An Unreasonable Man contorts itself to present rationales for why Nader didn't lose the election for Gore. These are awfully shaky - he did - but the fiasco's effect on muffling dissent has been more ruinous.

The "unreasonable man" himself is interviewed, too, and he comes across as patient, articulate and maddeningly uncompromising. Should a man this inflexible be allowed to run a country? Or is Ralph Nader best as our conscience, hectoring us from outside the city walls? To its credit, the movie leaves the matter with us.An interview with an 'Unreasonable Man'

As the 2008 presidential election draws closer, both parties will probably be keeping an eye on Ralph Nader. For now, Nader-watchers will have to settle for An Unreasonable Man, a documentary that reviews Nader's controversial career. Rocky film critic Robert Denerstein recently spoke with Nader.

1 Forget the movie for a minute. Will you run again?

It's still too early to say.

2 Do you have any sense of guilt about how your candidacy affected the 2000 presidential race?

No. I was a much more severe critic of Bush than Gore, especially in terms of his record in Texas. Also, we handed (Gore) issues he could have landslided Bush with: a living wage and medical care for everyone. . . . The Democrats weren't interested. They wanted to get us off the ballot, not take away our issues.

3 How do you react to your critics such as author Eric Alterman, who takes some hard shots at you in the movie?

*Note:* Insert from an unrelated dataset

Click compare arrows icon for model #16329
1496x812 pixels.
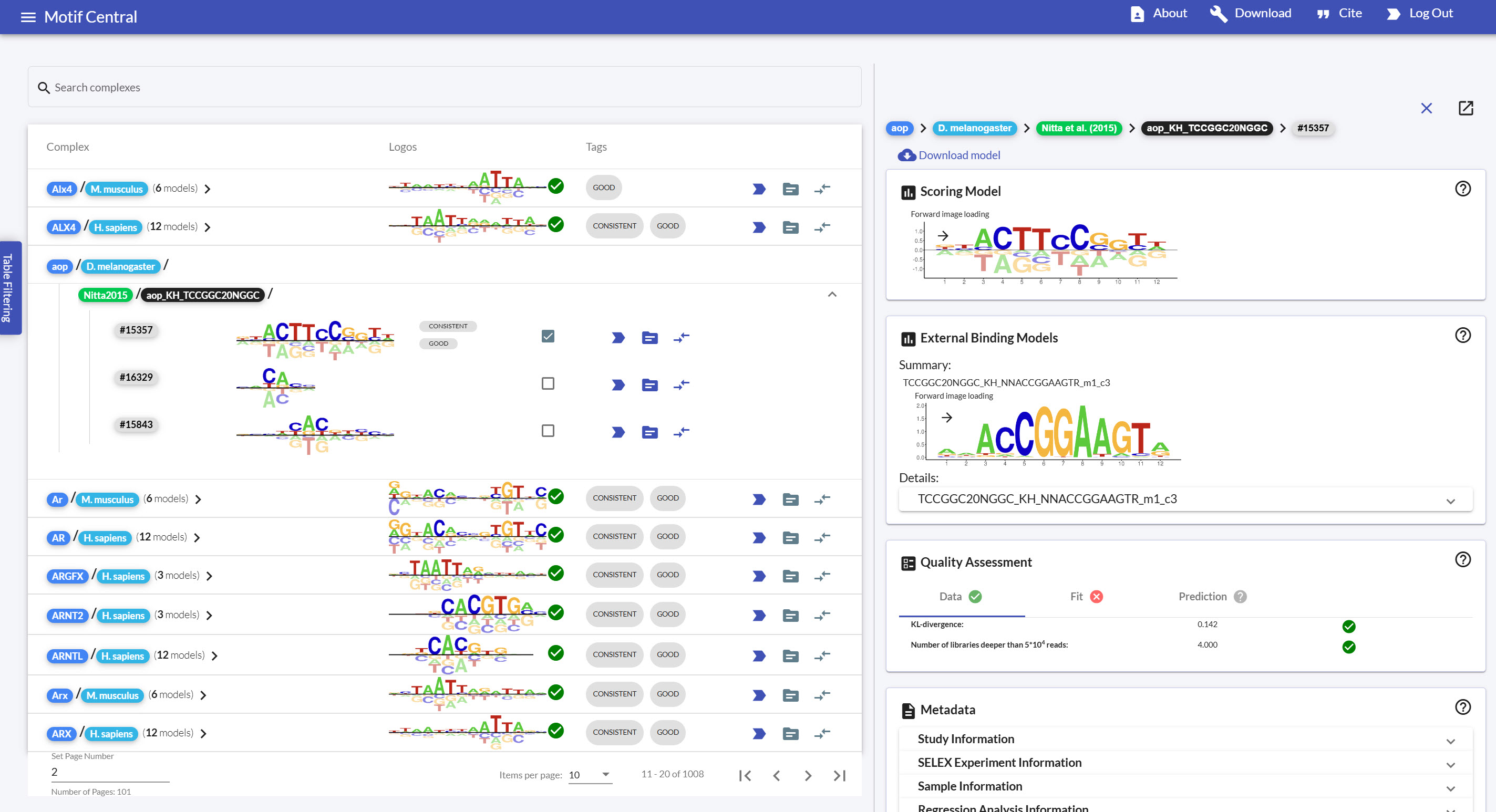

I just bid on remaindered copies of Alterman's book (What Liberal Media? The Truth About Bias and the News). I gave 1,300 of them to the Medill School of Journalism (at Northwestern University). The associate dean loved it. . . . I haven't told Alterman or the editors of The Nation yet. (Alterman writes a column for The Nation.) I was almost tempted to send the 1,300 copies to him, but I thought they were better-used by students.

4 You say your only involvement with the movie was to give a seven-hour interview. What was your thinking about that?

Well, I have a practice. When I know there's going to be something written on what we do, who can better represent my viewpoint? Generally, I had an interest in seeing this thing aired in a documentary. We were getting so much political bigotry against our candidacy. There's the Supreme Court partisan decision, the shenanigans of Jeb Bush in Florida and on and on - and they're picking on the Greens.

5 I'm sure you know that Al Gore has a movie, too. Have you seen An Inconvenient Truth?

Yes. It was a very good movie. I also met him when he had a signing at a big bookstore in Washington. He doesn't have a grudge. He knows he didn't do the best campaign. He knows it was taken from him. . . . He ran an excessively cautious campaign.

6 Have you seen An Unreasonable Man?

I was one of the last to see it. (The movie premiered at the 2006 Sundance Film Festival.) The first time I saw it was about three months ago at a showing in suburban Maryland. It was a fair rendition. People who asked questions got a lot of them answered. It's no small feat to put 40 years into two hours and five minutes.

7 You don't strike me as a guy who spends much time at the movies.

I don't. I see maybe three or four a year. The last one was the Huey Long movie (All the King's Men). I liked it.

8 What do you see as our No. 1 problem today?

Lack of civic motivation and lack of imagination about what this country could be like. People get intimidated by legal jargon. They get scared or they're otherwise preoccupied. We don't have enough civic drive. If we did, Congress would be a different animal. We're millions of people and the corporations don't have any votes.

We have a lot of solutions on the shelf. Just look at energy. There are a lot of solutions. Community health centers work well. There are a lot of ways to make the tax system better, and we have the wealth. I always say, "Focus on Congress." That's the fastest way to turn the country around. You can do that with organized congressional watch groups. Would that we had as many Congress-watchers as bird-watchers. Anyway, you've got to keep plugging away.